### DIRECTIONS FOR THIS TASK
Reproduce word for word the part of the news article on California's attorney-discipline bill, starting at "Gov. Gavin Newsom" and ending at "procedures are illegal.".
EXCERPTED PASSAGE: Begin
Bill Protecting Attorneys From Discipline Over Rendering Services Relating to Abortion, Gender-Affirming Care in Jurisdictions Where Procedures Are Illegal Is Approved

 

By a MetNews Staff Writer

 

Gov. Gavin Newsom has signed a bill shielding attorneys from disciplinary consequences for providing services relating to abortion or gender affirming care in jurisdictions where such procedures are illegal.

Assembly Bill 1525, signed by the governor on Friday, creates a single exclusion to the provisions of the State Bar Act, which provides, in Business and Professions Code §6101, that “[c]onviction of a felony or a misdemeanor, involving moral turpitude, constitutes a cause for disbarment or suspension.”

Other sections make clear that a licensee’s having been found culpable of misconduct in another jurisdiction may serve as the basis for discipline in California.

The bill specifies that notwithstanding governing sections of the State Bar Act, “an excluded event shall not be grounds…for suspension, disbarment, or other disciplinary action, nor shall it require an attorney or applicant to report the excluded event to the State Bar, supply evidence that an attorney is culpable of professional misconduct in this state, nor serve as grounds to deny admission for any applicant for admission to practice law.”

Excluded Event

An “excluded event” is defined in the bill as a civil judgment, sanction, criminal prosecution or conviction relating to conduct “committed in the course of the practice of law,” or discipline imposed, if any such action is “based on the application of another state’s law that interferes with any person’s right to receive, provide, recommend, enable, or advocate for” services relating to abortion or gender-affirming care “that would be lawful” in California.

In legislative comments to the bill, the Senate Judiciary Committee shed light on the motivations for the bill, saying:

“As a result of the [2022 U.S. Supreme Court decision in Dobbs v. Jackson], people in roughly half the country may lose access to abortion services….In addition, a growing number of states have been passing laws putting residents who seek essential gender-affirming care at risk of being prosecuted….California has enacted laws to protect health care professionals providing sensitive healthcare services from disciplinary action by their licensing entity. This bill seeks to provide similar protections for attorneys providing legal advice and other services related to the provision of [such] services.”

Other Legislation

On Friday, the governor also signed Assembly Bill 260, which excludes mifepristone, the so-called “abortion pill,” from regulations requiring that medication labels include the name of the patient and prescribing doctor, while also prohibiting criminal, civil, or licensure consequences for health care professionals relating to the transportation of the drug.

Assembly Bill 260 also prohibits health insurance plans from limiting or excluding coverage for the medication, which was originally developed only for first-trimester abortions, relating to off-label uses, such as the termination of later-term pregnancies.

Pro-life groups have flagged the bill as expanding access to abortion for minors, who are not required to be seen in person by a doctor before the drug is prescribed for in-home use. U.S. Health and Human Services Secretary Robert F. Kennedy Jr. announced last week that the Food and Drug Administration will be reviewing the safety of mifepristone after critics have raised concerns over possible health risks associated with its use.

The secretary accused the Biden administration during a Senate hearing earlier this month of “twisting the data” on mifepristone to “bury one of the safety signals” and last week signaled that “potential dangers may attend offering” the drug “without sufficient medical…supervision.”

In a press release, Newsom said:

“California stands for a woman’s right to choose. I’m proud to sign these bills to protect access to essential health care…in the face of amplified attacks on the fundamental right to reproductive freedom.”
EXCERPTED PASSAGE: End
DATASET CONTENT: Begin
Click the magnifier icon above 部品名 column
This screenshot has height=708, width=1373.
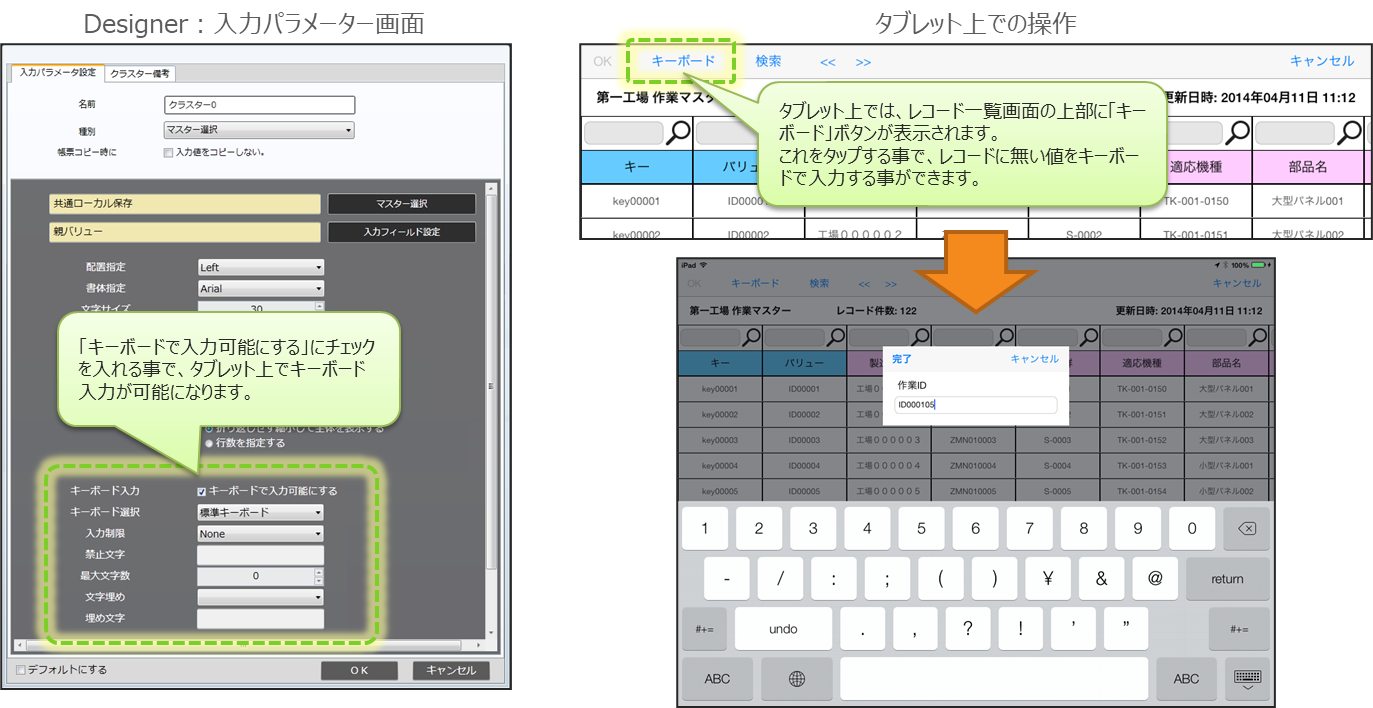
DATASET CONTENT: End
### EXERCISE SOLUTION
Gov. Gavin Newsom has signed a bill shielding attorneys from disciplinary consequences for providing services relating to abortion or gender affirming care in jurisdictions where such procedures are illegal.